● Required action: Find the line containing "Tasulised artiklid&SEO backlinkid (100, 2489)" in the records below. Copy exactly that line and each one after it, ending at the line containing "Ceramic Tea Mugs (541, 354)", and nothing more.

Provided material START

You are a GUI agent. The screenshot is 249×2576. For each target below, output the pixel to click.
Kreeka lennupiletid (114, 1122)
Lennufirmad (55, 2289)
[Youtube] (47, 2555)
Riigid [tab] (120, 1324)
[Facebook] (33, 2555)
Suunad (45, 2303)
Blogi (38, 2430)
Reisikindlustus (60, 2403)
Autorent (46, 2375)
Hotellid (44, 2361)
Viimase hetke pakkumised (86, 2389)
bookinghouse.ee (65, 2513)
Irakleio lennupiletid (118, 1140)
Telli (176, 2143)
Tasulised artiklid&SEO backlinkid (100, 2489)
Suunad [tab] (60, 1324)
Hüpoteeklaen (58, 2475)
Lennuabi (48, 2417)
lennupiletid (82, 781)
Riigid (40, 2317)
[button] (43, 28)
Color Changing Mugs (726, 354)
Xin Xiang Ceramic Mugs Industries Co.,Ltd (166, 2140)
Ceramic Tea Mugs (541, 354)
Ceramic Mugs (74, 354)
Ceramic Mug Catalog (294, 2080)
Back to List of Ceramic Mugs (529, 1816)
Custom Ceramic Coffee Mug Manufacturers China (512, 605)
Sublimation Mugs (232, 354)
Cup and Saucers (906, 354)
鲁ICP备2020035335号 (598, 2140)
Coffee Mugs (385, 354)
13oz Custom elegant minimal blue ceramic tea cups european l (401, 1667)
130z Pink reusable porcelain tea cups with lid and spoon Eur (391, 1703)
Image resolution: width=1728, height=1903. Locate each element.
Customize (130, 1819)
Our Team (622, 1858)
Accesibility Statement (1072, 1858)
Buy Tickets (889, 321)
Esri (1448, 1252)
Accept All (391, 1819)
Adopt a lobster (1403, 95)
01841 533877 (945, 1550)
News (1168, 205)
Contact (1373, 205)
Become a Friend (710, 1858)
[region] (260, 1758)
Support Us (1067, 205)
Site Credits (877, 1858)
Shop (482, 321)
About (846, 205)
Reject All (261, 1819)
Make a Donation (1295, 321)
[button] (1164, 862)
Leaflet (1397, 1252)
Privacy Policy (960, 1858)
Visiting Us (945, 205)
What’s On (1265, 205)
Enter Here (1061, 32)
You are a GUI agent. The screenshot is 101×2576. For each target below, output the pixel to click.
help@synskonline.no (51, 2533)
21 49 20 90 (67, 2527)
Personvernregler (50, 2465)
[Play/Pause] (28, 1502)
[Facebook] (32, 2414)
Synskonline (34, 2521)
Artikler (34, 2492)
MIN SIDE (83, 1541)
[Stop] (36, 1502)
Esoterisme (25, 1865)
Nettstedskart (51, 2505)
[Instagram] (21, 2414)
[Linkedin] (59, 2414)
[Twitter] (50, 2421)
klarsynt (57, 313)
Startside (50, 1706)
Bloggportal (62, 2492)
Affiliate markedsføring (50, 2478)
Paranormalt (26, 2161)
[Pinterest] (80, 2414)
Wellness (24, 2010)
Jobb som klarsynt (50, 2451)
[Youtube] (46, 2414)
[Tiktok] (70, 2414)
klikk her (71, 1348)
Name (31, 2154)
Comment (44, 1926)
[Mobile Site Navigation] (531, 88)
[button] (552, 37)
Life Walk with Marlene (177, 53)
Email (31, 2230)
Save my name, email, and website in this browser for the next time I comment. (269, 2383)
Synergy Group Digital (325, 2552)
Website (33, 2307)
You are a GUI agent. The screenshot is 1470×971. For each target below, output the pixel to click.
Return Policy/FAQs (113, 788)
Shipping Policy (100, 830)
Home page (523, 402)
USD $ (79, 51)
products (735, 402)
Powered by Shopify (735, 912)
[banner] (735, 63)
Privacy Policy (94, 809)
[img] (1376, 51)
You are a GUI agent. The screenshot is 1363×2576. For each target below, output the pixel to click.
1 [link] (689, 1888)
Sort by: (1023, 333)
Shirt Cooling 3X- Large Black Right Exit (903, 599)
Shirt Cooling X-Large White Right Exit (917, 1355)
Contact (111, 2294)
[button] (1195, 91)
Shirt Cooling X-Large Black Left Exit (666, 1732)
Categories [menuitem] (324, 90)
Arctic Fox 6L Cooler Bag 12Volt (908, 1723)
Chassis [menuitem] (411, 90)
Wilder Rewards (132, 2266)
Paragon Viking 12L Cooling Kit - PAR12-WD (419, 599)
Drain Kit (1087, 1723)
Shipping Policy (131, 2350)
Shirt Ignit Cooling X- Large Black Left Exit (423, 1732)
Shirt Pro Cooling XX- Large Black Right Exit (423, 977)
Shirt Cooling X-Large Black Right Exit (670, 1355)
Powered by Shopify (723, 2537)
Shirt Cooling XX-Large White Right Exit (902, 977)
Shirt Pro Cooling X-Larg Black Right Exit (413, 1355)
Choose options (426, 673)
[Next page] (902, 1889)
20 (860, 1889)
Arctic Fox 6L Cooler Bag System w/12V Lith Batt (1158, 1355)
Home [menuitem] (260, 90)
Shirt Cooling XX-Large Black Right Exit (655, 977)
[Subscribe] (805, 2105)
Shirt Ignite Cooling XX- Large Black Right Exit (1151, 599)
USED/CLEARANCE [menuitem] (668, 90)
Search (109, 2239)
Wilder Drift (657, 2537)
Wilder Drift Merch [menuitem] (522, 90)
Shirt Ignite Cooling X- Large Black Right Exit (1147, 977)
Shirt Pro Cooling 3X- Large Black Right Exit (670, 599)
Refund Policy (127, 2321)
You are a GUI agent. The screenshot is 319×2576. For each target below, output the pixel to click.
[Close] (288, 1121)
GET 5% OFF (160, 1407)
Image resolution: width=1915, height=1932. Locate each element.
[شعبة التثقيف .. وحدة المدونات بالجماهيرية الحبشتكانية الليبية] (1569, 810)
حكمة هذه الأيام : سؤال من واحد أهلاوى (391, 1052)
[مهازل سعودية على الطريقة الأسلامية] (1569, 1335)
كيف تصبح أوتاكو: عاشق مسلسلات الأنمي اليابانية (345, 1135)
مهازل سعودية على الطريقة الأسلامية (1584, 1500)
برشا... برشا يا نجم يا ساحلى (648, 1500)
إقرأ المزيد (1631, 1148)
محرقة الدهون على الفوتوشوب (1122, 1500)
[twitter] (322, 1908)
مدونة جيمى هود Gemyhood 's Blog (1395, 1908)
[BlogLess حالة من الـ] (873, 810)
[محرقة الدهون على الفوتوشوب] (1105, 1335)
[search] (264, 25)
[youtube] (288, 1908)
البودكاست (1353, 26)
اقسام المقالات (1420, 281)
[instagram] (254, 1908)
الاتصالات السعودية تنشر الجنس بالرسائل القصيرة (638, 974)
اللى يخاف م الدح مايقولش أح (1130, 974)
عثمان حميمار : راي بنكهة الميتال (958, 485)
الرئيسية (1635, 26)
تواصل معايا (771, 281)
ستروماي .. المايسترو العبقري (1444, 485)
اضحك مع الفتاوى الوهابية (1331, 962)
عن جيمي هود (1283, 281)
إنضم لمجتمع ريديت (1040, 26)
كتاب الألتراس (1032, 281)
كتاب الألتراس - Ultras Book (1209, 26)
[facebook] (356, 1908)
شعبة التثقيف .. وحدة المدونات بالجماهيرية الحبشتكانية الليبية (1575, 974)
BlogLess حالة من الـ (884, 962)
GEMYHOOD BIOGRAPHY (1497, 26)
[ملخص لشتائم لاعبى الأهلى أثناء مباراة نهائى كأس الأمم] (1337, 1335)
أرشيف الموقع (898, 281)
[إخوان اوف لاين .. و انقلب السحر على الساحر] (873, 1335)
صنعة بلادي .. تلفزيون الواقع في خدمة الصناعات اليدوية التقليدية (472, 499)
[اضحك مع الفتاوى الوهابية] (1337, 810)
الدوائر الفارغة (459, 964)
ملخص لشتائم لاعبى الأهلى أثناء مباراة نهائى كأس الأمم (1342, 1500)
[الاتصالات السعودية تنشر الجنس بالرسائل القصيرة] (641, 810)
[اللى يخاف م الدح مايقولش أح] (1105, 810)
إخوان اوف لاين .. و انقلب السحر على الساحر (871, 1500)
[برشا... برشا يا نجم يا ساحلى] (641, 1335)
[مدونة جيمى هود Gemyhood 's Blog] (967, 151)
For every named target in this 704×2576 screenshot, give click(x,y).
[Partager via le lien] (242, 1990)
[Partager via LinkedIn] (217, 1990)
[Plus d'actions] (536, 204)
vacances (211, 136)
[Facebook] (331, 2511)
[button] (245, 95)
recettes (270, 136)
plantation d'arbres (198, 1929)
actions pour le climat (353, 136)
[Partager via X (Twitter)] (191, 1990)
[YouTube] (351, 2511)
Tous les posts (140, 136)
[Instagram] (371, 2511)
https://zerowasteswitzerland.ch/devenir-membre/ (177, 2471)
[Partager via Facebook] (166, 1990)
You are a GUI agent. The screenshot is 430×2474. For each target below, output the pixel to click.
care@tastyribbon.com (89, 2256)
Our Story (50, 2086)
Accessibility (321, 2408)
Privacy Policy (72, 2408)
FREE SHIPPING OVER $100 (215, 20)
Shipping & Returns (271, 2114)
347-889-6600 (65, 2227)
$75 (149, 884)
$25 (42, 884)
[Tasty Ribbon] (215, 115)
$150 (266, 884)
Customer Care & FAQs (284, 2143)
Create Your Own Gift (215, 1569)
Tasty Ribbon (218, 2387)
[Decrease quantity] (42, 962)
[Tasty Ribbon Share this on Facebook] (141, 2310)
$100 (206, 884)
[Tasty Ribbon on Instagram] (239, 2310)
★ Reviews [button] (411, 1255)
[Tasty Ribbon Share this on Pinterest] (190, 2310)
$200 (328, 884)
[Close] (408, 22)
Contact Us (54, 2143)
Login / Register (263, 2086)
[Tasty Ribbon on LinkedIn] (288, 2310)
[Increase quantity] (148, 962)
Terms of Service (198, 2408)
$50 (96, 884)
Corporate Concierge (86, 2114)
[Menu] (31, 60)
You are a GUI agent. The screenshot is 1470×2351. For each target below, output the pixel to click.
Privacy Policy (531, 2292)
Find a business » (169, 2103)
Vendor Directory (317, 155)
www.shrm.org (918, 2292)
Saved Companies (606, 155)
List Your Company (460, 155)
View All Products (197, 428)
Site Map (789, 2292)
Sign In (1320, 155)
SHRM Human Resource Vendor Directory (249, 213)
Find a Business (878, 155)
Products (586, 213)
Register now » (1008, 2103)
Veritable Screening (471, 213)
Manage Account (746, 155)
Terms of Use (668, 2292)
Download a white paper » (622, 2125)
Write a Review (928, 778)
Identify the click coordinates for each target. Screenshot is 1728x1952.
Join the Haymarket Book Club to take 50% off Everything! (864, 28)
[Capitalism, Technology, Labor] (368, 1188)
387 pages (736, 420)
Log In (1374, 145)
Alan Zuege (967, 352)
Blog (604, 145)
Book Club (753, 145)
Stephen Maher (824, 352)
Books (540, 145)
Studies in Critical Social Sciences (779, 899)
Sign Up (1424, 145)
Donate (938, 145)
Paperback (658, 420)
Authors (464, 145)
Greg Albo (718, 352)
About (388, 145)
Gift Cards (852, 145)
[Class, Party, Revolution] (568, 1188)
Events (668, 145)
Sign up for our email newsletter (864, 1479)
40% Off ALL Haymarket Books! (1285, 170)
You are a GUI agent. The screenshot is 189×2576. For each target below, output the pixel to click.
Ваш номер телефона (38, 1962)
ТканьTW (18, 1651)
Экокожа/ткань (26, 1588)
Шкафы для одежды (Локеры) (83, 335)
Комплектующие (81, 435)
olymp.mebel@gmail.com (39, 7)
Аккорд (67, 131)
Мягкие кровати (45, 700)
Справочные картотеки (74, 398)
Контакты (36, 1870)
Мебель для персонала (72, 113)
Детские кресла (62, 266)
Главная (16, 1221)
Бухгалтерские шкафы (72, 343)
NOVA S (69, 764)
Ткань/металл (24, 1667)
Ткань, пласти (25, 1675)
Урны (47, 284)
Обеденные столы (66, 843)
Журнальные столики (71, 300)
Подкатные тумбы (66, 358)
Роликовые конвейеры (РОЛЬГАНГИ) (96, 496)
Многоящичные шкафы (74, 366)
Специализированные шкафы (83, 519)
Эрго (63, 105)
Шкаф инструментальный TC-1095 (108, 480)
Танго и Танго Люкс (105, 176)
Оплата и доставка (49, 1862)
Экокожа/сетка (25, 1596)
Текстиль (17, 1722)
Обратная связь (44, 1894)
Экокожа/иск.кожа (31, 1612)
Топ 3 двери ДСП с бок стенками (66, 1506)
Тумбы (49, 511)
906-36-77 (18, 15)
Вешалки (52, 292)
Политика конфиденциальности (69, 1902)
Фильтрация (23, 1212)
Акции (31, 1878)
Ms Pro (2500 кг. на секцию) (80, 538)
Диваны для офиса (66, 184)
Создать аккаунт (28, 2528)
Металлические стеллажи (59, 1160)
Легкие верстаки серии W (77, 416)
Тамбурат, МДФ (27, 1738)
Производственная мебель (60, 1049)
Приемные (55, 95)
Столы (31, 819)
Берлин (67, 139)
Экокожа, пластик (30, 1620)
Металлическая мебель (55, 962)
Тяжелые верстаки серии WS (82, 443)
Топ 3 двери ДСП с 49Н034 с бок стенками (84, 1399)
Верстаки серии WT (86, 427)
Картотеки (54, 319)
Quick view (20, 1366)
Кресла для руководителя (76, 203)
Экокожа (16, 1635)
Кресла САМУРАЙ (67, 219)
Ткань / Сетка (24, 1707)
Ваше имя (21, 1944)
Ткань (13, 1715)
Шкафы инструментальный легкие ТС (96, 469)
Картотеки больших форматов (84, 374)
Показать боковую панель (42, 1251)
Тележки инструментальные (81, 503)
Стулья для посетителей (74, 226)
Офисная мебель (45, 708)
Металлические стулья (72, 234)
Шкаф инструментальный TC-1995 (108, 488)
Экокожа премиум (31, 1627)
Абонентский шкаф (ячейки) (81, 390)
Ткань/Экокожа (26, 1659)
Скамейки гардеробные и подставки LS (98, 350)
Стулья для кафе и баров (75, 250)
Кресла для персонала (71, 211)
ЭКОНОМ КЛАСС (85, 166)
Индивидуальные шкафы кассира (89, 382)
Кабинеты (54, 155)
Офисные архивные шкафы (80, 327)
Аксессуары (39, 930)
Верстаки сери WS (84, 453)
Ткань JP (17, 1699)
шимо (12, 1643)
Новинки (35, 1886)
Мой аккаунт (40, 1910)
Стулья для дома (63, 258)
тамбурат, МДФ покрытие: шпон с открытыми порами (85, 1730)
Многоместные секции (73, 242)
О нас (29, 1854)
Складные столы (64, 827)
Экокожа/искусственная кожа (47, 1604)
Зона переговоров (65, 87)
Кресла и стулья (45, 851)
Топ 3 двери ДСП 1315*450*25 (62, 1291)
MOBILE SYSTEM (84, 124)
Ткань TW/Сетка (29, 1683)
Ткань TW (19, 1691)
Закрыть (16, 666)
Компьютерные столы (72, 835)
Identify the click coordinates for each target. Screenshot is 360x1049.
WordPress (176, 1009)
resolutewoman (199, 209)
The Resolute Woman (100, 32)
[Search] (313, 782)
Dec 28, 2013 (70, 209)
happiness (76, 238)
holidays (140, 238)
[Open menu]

Provided material END

● Result of the task:
Tasulised artiklid&SEO backlinkid (100, 2489)
Suunad [tab] (60, 1324)
Hüpoteeklaen (58, 2475)
Lennuabi (48, 2417)
lennupiletid (82, 781)
Riigid (40, 2317)
[button] (43, 28)
Color Changing Mugs (726, 354)
Xin Xiang Ceramic Mugs Industries Co.,Ltd (166, 2140)
Ceramic Tea Mugs (541, 354)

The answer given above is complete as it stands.